Caminaron un par de cuadras. El sol de la mañana se perfilaba detrás de los edificios añosos, antes oficinas de la burocracia estatal, y ahora devenidos en conventillos marginales. Un ruido amortiguado de autos, pitos y gritos callejeros empezó a develarse a medida que los dos, abrazados como borrachos, zigzagueantes todavía, llegaban a La Marín.

Entonces, mientras los buses lanzaban sus chorros de mugre, Frank, tapándose la boca con un pañuelo celeste, dijo:

-Oiga, amigo, ¿y cómo mierda terminamos aquí?” [Los Años Perdidos / Juan Pablo Castro Rodas]
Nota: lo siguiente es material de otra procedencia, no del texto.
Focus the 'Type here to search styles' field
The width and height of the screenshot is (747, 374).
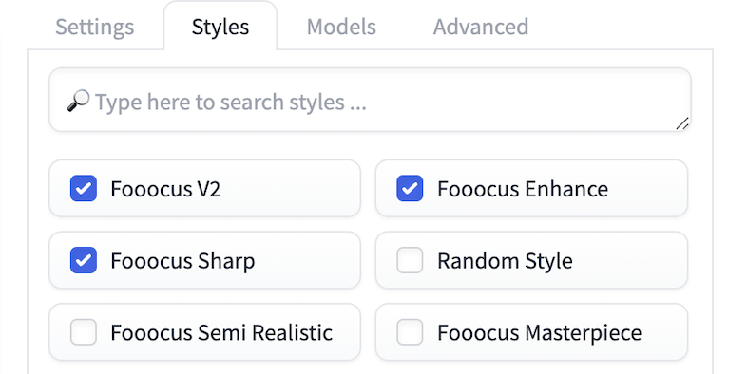[x=370, y=100]
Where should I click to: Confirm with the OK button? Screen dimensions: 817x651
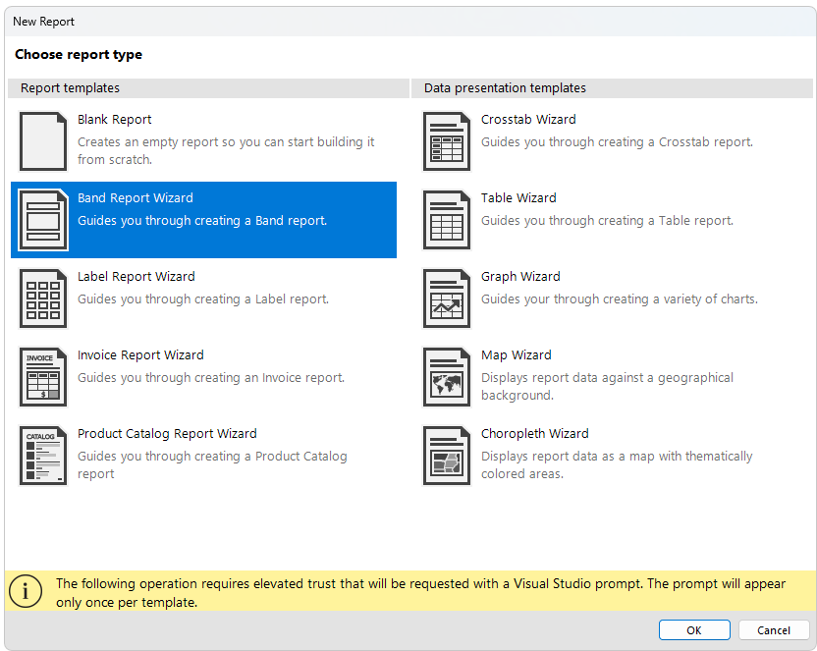[x=693, y=629]
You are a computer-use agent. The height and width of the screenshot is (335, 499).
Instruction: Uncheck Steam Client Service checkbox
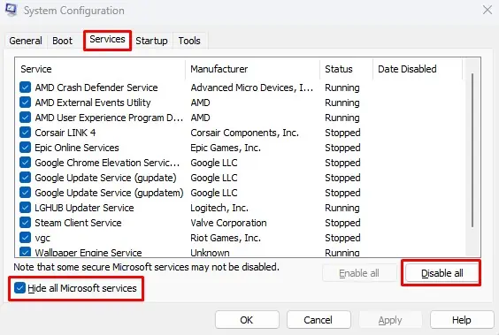(25, 222)
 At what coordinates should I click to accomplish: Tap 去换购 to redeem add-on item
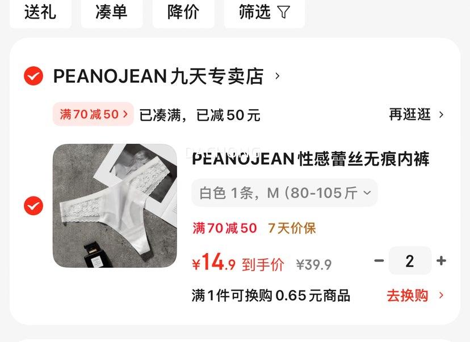408,296
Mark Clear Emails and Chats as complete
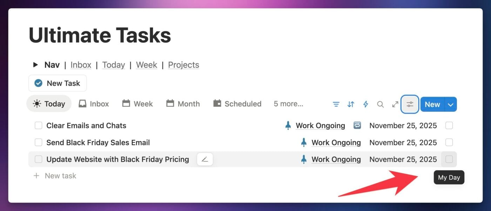Viewport: 491px width, 211px height. pyautogui.click(x=38, y=125)
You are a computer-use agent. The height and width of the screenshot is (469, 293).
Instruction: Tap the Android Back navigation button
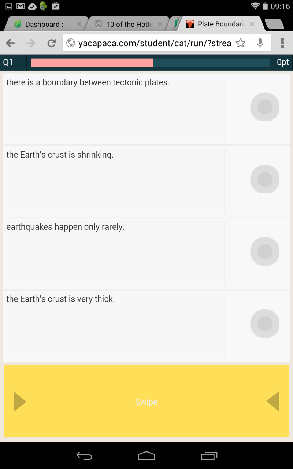(84, 456)
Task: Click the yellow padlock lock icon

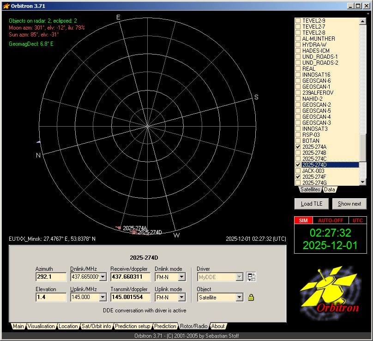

En el atardecer de domingo, cuando se me ocurrió la idea de visitar la Zona Colonial de Santo Domingo y de repente me encontraba casi preso en un desorden social del que dudaba salir con bien, me hice la misma pregunta de Frank.

La República Dominicana, en cualquiera de sus rincones, ha ido convirtiéndose, lenta; pero seguramente, en un lugar donde caminamos en el filo de una tragedia a punto de suceder y aunque cualquiera con la autoridad delegada para actuar bien pudiera evitarlo a tiempo, da la impresión de no haber nadie atendiendo a lo que necesita atender, para que ante lo inevitable todos nos preguntemos “¿cómo fue que esa tragedia pudo pasar?”.

La nueva moda de La Zona Colonial de Santo Domingo es el alquiler de unos vehículos motorizados, en las modalidades de motores y ciclomotores eléctricos, los cuales se comercializan a la vista de las autoridades; sin que los usuarios sean mayores de edad, sin necesidad de utilizar equipos de seguridad y sin requerir de quienes utilizan de tales servicio la más mínima pericia.

Los propietarios de los negocios de este tipo pueden mostrar todo tipo de documentación refutando lo que acabo de expresar; sin embargo, sólo hay que salir un día de fin de semana por la Zona Colonial para tropezar con el desorden y clima de inseguridad general que producen estos motorizados zigzagueando entre vehículos (muchos tambaleantes y con evidente incapacidad legal para conducir un vehículo de motor en la vía pública).

Se suben por las aceras y ponen en peligro a los transeúnte; causan daños a la propiedad, pasando como “la jonda del diablo” entre los vehículos y continúan su camino como si nada ocurriera; corren despreocupados; se burlan y muestran desafiantes ante cualquier llamado a la atención y mientras tanto los oficiales de la Policía Turística caminan por el frente del negocio de alquiler de estos artefactos observando estas irregularidades y en vez de revisar la situación, saludan militarmente a quienes se encuentran a cargo de la operación y continúan su marcha, con un “hasta luego comandante!”

Todos seguiremos con el mismo “hasta luego comandante!” hasta que ocurra alguna tragedia, que pudiera ser algún accidente involucrando un turista y la misma sea reseñada por la prensa internacional, con su correspondiente reseña de las estadísticas que muestran el peligro en nuestras calles; cuando lo único que hay que hacer es ser proactivos y supervisar que estos negocios cumplan con la ley de tránsito; dedicar rutas especificas para este tipo de actividad peligrosa y aplicar las sanciones a quienes violen la ley. Después de todo, aunque se trate de motores, ciclomotores y bicicletas, se trata de vehículos, sujetos a alguna legislación.

Como podemos ver, no se propone otra cosa que hacer cumplir la ley; sin embargo, en un país donde hacen falta tantas cosas elementales, es difícil lograr algo tan básico como lo es aprender a caminar entre otros seres pensantes; lo que nos obliga a volver a preguntarnos Oiga, amigo, ¿y cómo mierda terminamos aquí?”.